What to produce:
Every record below should be transcribed exactly. Omit the images.

[Dataset entries]
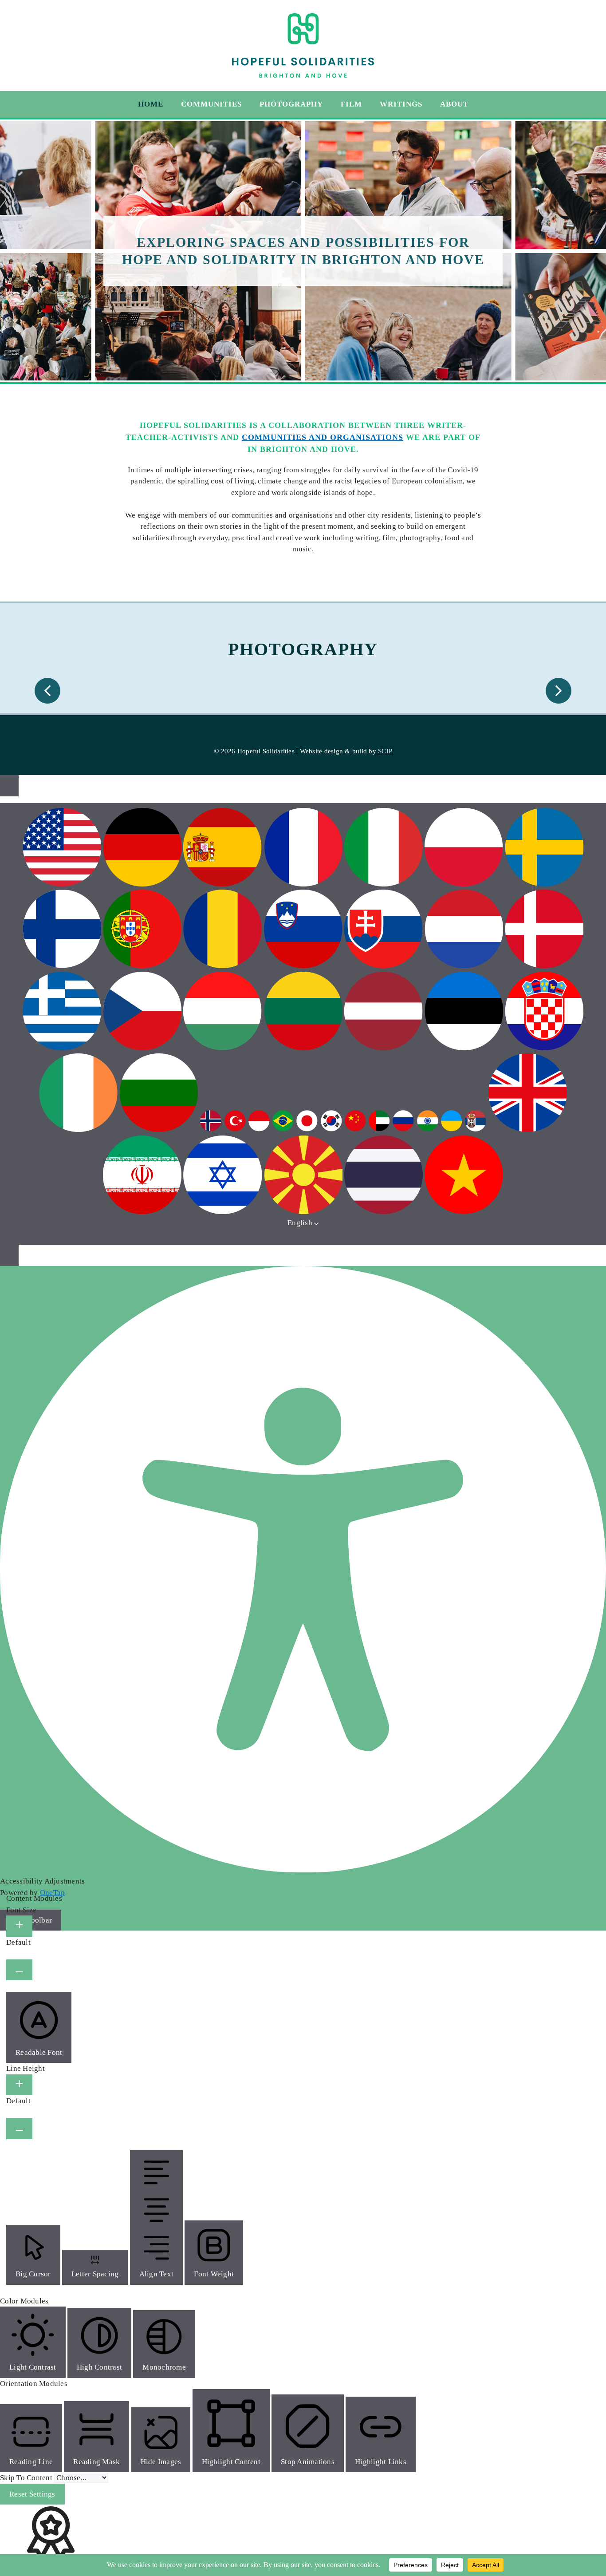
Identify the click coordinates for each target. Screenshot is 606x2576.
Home (150, 104)
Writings (401, 104)
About (454, 104)
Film (351, 104)
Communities (211, 104)
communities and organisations (322, 437)
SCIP (385, 751)
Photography (291, 104)
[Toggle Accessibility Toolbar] (9, 785)
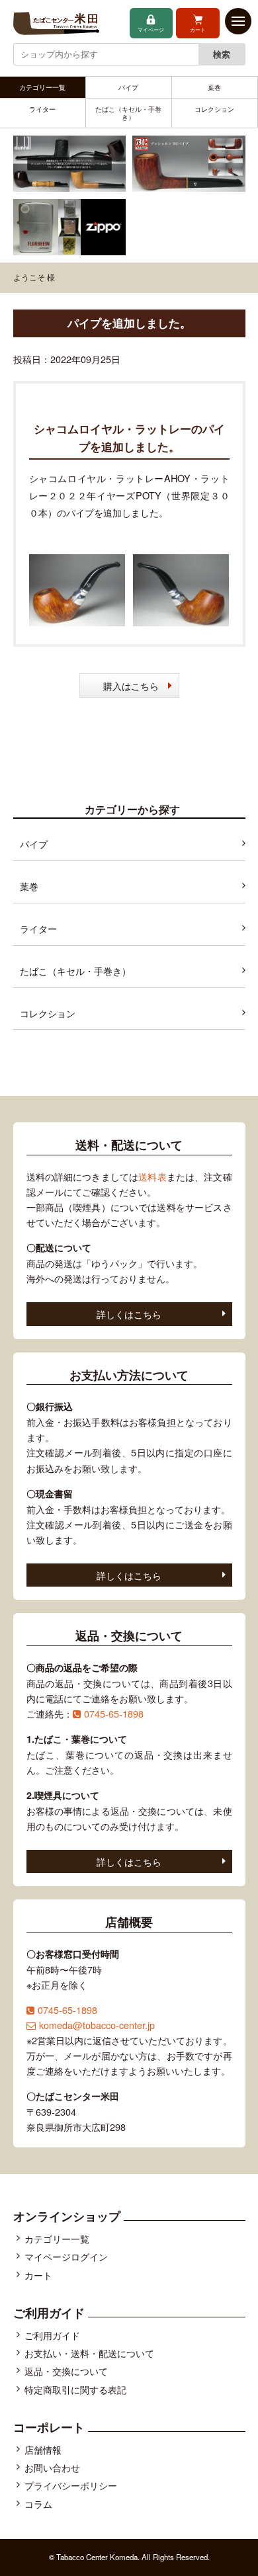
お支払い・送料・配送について (89, 2353)
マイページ (151, 29)
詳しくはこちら (129, 1314)
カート (198, 29)
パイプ (128, 87)
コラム (38, 2504)
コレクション (214, 109)
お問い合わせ (52, 2467)
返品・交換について (66, 2371)
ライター (42, 109)
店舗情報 (43, 2449)
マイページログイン (66, 2256)
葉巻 (214, 87)
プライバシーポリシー (70, 2485)
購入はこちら (131, 685)
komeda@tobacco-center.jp (97, 2025)
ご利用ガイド (52, 2335)
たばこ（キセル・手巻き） (128, 113)
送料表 (152, 1176)
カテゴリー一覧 (42, 87)
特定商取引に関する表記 (75, 2389)
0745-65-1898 (114, 1713)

Task result:
Identify the click coordinates for each target. Screenshot is 606x2576.
Home (150, 104)
Writings (401, 104)
About (454, 104)
Film (351, 104)
Communities (211, 104)
communities and organisations (322, 437)
SCIP (385, 751)
Photography (291, 104)
[Toggle Accessibility Toolbar] (9, 785)
お支払い・送料・配送について (89, 2353)
マイページ (151, 29)
詳しくはこちら (129, 1314)
カート (198, 29)
パイプ (128, 87)
コラム (38, 2504)
コレクション (214, 109)
お問い合わせ (52, 2467)
返品・交換について (66, 2371)
ライター (42, 109)
店舗情報 (43, 2449)
マイページログイン (66, 2256)
葉巻 (214, 87)
プライバシーポリシー (70, 2485)
購入はこちら (131, 685)
komeda@tobacco-center.jp (97, 2025)
ご利用ガイド (52, 2335)
たばこ（キセル・手巻き） (128, 113)
送料表 (152, 1176)
カテゴリー一覧 (42, 87)
特定商取引に関する表記 (75, 2389)
0745-65-1898 (114, 1713)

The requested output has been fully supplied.